● **Requirement**
Copy the entries from the line containing "Select XRP price $2.10" through the line containing "(x=842, y=465)", substituting "cost" for "price" and leaving everything else unchanged. Omit the pictures.

● **Extracted entries**
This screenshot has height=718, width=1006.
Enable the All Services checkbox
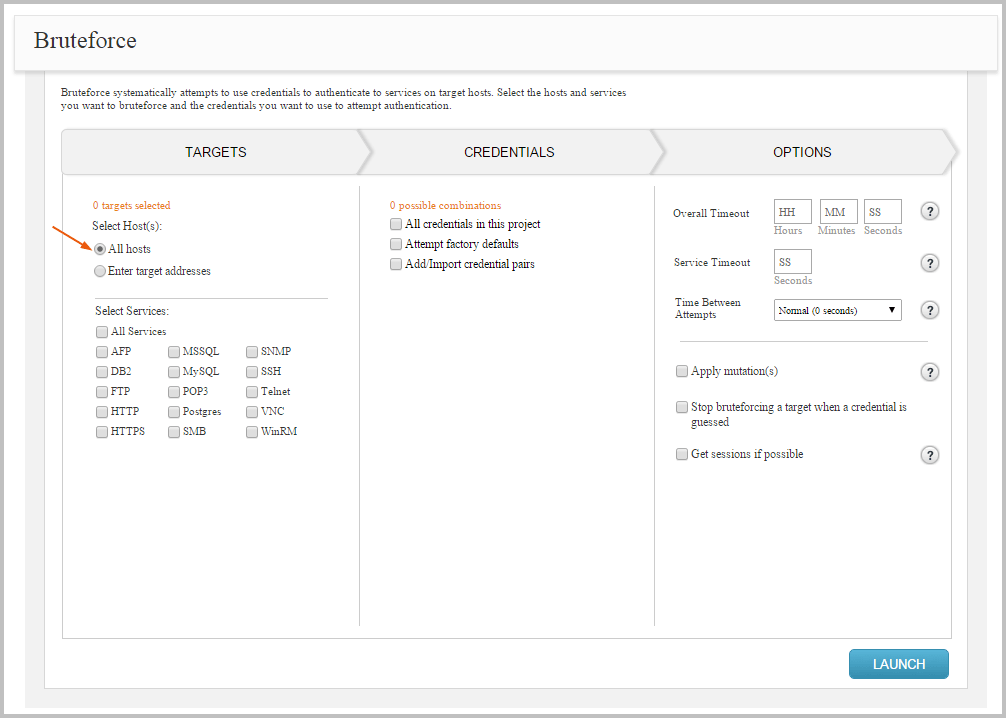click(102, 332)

==

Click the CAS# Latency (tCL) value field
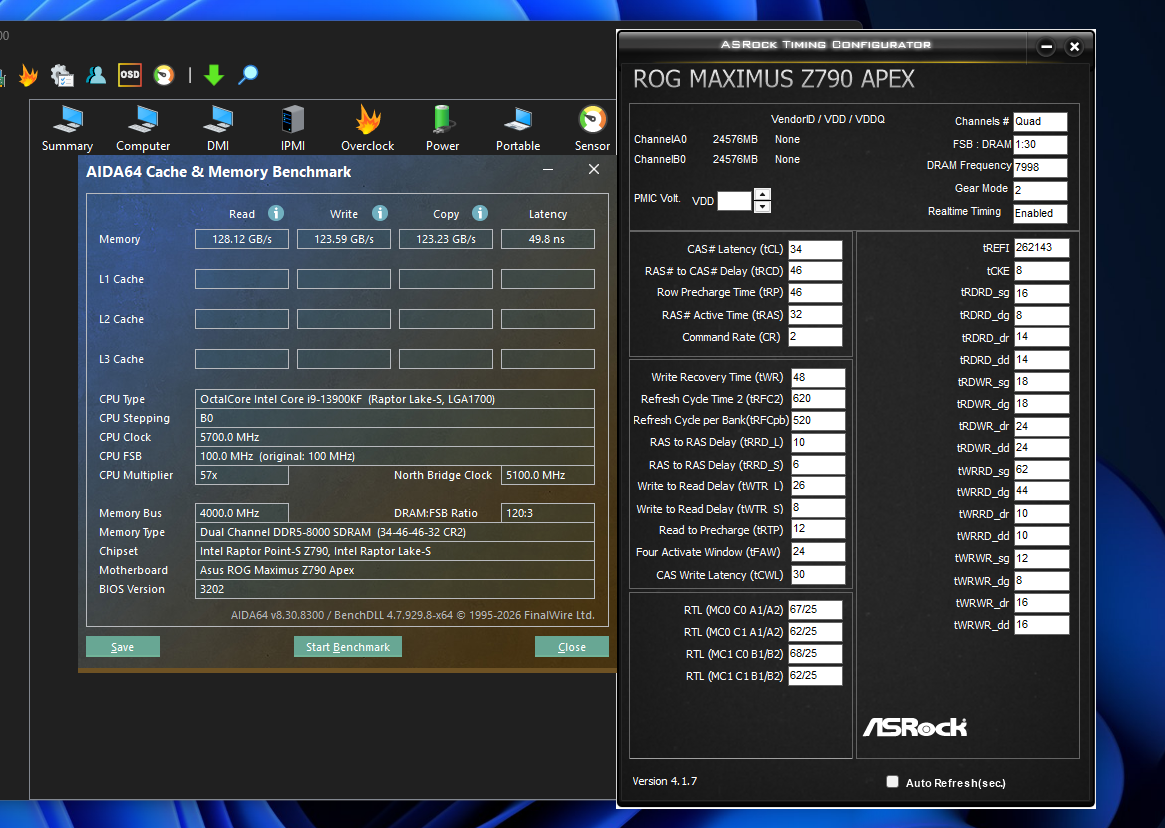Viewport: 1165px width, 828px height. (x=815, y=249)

* * *

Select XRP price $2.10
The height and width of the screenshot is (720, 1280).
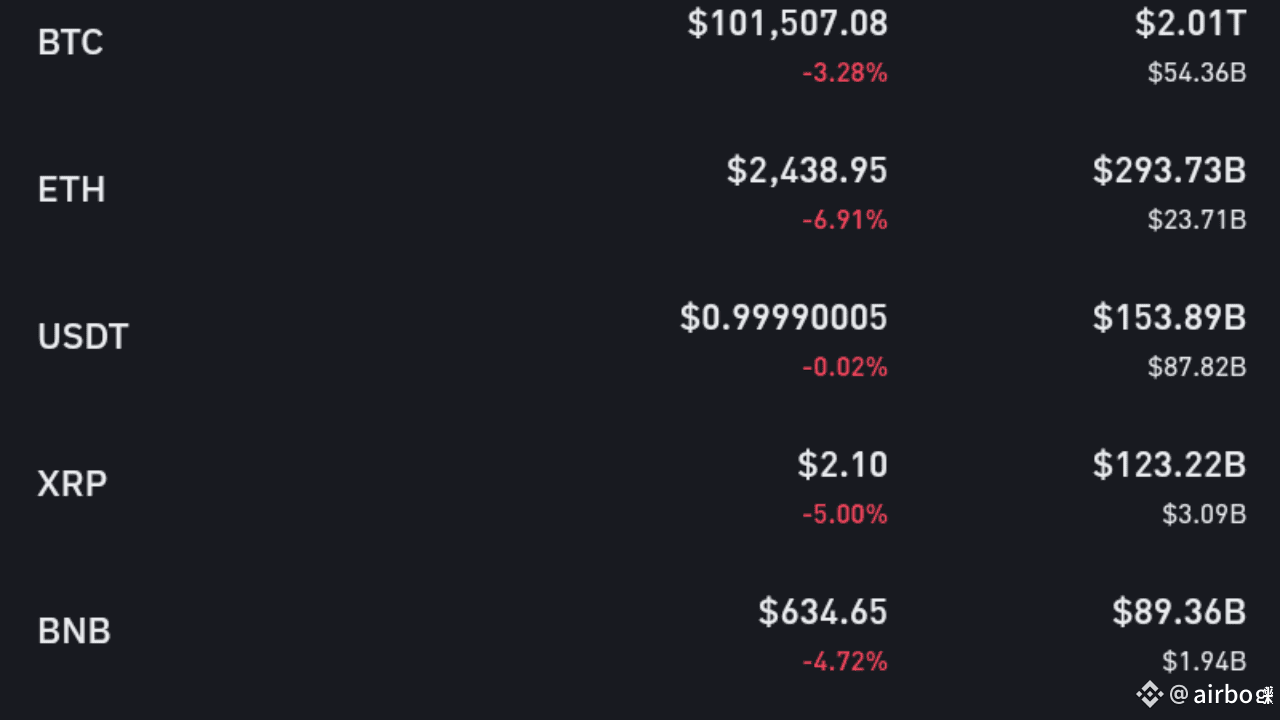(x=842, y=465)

● **Result for this task**
Select XRP cost $2.10
The height and width of the screenshot is (720, 1280).
(x=842, y=465)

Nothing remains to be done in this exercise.